▶ [Aim]
Repeat the lines from the one with "This screenshot has width=664, height=600." to the one with "Looking at the screenshot, I should click(940, 409).", switching "triangle" to "arrow" and leaving everything else unchanged.

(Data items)
* start *

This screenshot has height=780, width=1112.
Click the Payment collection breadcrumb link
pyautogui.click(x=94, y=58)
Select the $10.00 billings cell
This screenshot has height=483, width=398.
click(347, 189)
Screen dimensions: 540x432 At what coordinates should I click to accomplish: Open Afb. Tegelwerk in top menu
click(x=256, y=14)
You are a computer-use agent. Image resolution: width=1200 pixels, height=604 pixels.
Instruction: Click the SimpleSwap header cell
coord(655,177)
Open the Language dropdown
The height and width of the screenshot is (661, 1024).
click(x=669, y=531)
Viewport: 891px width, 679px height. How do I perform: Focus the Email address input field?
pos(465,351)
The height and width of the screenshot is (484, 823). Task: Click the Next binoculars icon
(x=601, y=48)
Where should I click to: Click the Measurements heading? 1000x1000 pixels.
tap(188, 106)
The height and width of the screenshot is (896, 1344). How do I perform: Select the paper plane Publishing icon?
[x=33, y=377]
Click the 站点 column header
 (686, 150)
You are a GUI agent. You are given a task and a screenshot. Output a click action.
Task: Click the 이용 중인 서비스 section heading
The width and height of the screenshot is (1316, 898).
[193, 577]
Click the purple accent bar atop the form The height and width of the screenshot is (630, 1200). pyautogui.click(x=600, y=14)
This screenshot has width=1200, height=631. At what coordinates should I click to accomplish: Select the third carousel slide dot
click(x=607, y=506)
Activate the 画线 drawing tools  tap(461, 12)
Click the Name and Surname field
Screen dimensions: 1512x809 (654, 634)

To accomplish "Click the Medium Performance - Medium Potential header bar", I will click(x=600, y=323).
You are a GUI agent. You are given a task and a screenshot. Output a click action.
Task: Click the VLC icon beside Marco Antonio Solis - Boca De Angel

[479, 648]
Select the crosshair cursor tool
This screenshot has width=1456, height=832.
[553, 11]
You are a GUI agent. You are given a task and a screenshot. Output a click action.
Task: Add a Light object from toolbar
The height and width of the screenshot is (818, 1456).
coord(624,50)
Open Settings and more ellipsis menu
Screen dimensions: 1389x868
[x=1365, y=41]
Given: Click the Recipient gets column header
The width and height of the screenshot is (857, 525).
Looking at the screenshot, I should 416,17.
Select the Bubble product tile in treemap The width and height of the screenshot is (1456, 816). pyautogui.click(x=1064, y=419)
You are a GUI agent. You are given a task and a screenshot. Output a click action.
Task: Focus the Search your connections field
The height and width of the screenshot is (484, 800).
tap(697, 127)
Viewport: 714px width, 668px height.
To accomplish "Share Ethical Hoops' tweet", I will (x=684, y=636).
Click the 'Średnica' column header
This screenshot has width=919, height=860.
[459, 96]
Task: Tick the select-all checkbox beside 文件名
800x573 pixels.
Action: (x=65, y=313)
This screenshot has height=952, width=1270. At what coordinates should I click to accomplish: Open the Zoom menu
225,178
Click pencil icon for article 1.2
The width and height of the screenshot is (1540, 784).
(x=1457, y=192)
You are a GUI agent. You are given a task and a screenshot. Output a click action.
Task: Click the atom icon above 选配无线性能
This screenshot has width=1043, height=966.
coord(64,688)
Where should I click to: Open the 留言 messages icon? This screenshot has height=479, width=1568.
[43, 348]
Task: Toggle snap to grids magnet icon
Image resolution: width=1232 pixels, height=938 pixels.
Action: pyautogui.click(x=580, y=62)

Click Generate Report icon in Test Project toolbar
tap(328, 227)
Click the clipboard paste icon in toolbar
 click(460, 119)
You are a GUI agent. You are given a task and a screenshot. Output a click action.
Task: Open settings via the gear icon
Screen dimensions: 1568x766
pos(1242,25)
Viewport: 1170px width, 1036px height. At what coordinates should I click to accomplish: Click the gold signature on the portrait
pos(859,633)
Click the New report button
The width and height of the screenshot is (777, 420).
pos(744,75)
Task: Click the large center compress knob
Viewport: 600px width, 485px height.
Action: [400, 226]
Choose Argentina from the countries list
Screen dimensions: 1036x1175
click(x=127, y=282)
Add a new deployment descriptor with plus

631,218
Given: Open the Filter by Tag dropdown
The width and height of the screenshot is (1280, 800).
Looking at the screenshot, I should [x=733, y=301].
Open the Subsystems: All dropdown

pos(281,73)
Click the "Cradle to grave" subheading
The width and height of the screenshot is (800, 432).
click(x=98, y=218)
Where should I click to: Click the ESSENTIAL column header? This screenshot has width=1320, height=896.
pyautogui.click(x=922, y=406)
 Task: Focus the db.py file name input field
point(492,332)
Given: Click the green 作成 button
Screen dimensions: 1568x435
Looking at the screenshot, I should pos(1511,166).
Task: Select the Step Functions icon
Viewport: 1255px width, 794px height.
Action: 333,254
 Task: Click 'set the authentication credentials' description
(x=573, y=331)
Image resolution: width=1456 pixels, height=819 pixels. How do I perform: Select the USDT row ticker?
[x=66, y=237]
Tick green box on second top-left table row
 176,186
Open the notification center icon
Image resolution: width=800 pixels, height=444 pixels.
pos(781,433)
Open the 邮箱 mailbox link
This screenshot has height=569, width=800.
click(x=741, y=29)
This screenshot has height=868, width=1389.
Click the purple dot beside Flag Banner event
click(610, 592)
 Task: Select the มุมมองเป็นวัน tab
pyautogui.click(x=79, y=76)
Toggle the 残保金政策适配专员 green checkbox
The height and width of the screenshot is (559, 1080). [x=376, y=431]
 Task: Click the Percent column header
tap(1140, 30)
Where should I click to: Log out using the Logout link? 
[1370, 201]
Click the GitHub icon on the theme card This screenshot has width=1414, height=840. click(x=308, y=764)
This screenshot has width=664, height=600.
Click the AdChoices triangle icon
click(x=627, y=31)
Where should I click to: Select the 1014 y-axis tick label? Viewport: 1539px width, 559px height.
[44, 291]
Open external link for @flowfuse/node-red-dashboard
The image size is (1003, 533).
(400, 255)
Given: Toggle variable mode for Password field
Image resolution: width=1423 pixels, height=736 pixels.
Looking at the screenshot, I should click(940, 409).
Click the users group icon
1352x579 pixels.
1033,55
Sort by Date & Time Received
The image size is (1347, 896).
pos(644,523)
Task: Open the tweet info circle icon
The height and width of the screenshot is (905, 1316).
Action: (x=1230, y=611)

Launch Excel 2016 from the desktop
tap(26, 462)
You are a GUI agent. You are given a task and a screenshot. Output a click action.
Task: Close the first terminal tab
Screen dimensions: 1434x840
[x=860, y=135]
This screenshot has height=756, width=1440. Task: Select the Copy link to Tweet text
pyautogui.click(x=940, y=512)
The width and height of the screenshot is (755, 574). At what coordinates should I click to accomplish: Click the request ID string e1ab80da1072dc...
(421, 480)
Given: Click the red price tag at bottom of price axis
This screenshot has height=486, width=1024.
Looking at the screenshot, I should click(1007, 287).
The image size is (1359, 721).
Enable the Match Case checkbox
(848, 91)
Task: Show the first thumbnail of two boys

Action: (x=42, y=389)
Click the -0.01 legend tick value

* end *

▶ [Written answer]
This screenshot has width=664, height=600.
Click the AdChoices arrow icon
click(x=627, y=31)
Where should I click to: Select the 1014 y-axis tick label? Viewport: 1539px width, 559px height.
[44, 291]
Open external link for @flowfuse/node-red-dashboard
The image size is (1003, 533).
(400, 255)
Given: Toggle variable mode for Password field
Image resolution: width=1423 pixels, height=736 pixels.
Looking at the screenshot, I should click(940, 409).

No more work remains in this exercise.